Но Альберт вскоре прервал молчание.
— То, что вы мне сейчас сказали, — начал он, — пробудило во мне, не знаю уж по какой ассоциации, одно воспоминание моей юности. Оно довольно незначительно, но все же надо вам рассказать об этом, хотя бы уже потому, что с минуты нашей встречи с вами оно не раз с какой-то странной настойчивостью приходило мне в голову. Опирайтесь на меня покрепче, дорогая сестра, пока я буду вам рассказывать.
Мне было около пятнадцати лет; однажды вечером я возвращался один по тропинке, которая, обогнув Шрекенштейн, вьется затем по холмам к замку. Вдруг я заметил впереди себя худую высокую женщину, нищенски одетую, которая тащила на спине тяжелую ношу, часто останавливаясь у скал, чтобы присесть и перевести дух. Я подошел к ней. Загорелая, иссушенная горем и нуждой, она была все-таки красива. Несмотря на ее лохмотья, в ней чувствовалась какая-то скорбная гордость: протягивая мне руку, она, казалось, не молила, а приказывала. Кошелек мой был пуст, и я предложил ей пойти со мной в замок, где я мог оказать ей помощь деньгами, предложить ужин и ночлег. «Хорошо, так мне это будет даже приятнее, — сказала она с иностранным акцентом, который я принял за цыганский. — Я смогу отблагодарить вас за гостеприимство, пропев вам песни разных стран, где я побывала. Я редко прошу милостыню и делаю это только в крайней нужде».
«Бедная женщина! — сказал я. — У вас тяжелая ноша, а ваши бедные ноги, почти босые, все изранены.
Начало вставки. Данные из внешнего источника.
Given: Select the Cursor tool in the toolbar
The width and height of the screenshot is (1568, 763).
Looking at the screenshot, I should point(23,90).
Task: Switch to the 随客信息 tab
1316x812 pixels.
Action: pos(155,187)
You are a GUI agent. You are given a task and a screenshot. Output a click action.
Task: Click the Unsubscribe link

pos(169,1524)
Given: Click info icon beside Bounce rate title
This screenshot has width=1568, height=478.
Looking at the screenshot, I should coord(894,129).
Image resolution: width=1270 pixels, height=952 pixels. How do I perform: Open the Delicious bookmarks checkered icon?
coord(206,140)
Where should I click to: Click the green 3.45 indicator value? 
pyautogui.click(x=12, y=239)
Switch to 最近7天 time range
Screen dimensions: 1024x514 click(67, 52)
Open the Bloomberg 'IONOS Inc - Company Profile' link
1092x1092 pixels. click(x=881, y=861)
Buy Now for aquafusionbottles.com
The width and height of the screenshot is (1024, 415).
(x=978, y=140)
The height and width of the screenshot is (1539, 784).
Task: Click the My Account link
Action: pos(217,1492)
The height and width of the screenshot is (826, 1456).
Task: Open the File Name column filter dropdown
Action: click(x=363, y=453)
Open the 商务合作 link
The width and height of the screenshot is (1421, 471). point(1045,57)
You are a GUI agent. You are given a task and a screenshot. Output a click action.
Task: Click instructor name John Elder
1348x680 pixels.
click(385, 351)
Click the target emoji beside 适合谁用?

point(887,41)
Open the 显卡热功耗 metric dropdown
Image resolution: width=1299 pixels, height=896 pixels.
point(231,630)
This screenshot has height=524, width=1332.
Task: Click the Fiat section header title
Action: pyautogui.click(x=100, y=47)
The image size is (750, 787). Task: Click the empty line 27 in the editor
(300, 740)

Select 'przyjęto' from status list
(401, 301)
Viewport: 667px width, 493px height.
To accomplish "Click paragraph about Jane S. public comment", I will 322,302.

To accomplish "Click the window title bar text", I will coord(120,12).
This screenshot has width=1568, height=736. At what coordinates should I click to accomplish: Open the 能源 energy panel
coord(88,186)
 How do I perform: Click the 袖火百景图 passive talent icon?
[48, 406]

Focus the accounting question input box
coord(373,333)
Дайте мне узел, я донесу его до дома, вам будет легче идти».
«Ноша эта с каждым днем становится все тяжелее и тяжелее, — промолвила женщина с печальной улыбкой, которая сразу превратила ее в красавицу. — Я ношу ее уже несколько лет, проделала с ней сотни миль и никогда не жалуюсь на это. Я никогда никому ее не доверяю, но вы кажетесь мне таким добрым юношей, что вам я могу позволить донести ее до дома».
Говоря это, она расстегнула плащ, закрывавший ее всю (из-под него выглядывала только шейка гитары), и я увидел ребенка пяти-шести лет, бледного, загорелого, как и мать, с кротким, спокойным личиком, растрогавшим мне сердце. Это была девочка, вся в лохмотьях, худая, но крепкая, спавшая ангельским сном на горячей, усталой спине бродячей певицы. Я взял ребенка на руки, но мне с трудом удалось удержать его, так как, проснувшись и увидев, что лежит на руках у чужого, девочка стала вырываться и плакать. Мать заговорила с ней на своем языке, стараясь успокоить ее. Мои ласки и заботы утешили ребенка, и, подходя к замку, мы были с нею уже совсем друзьями. Поужинав и уложив девочку в постель, которую я для них велел приготовить, бедная женщина переоделась в странный наряд, еще более жалкий, чем ее лохмотья; взяв гитару, она явилась в столовую, где мы сидели за ужином, и стала нам петь испанские, французские и немецкие песни. Мы были очарованы ее прекрасным голосом и тем чувством, с каким она их пела. Моя добрая тетушка была очень внимательна к ней и добра. Казалось, певица была тронута этим, но продолжала держаться так же гордо, уклончиво отвечая на все наши вопросы. Ее ребенок заинтересовал меня больше даже, чем она сама. Мне хотелось еще посмотреть на девочку, позабавить ее и даже совсем оставить у себя. Какое-то нежное, заботливое чувство проснулось во мне к этому бедному маленькому существу, в нищете странствующему по свету Всю ночь девочка снилась мне, а утром я побежал взглянуть на нее. Но цыганка уже исчезла; я помчался на гору, но и там не нашел ее. Она поднялась до света и ушла по дороге, ведущей на юг, со своим ребенком и моей гита рой, которую я ей отдал, так как ее собственная, к великому ее огорчению, разбилась.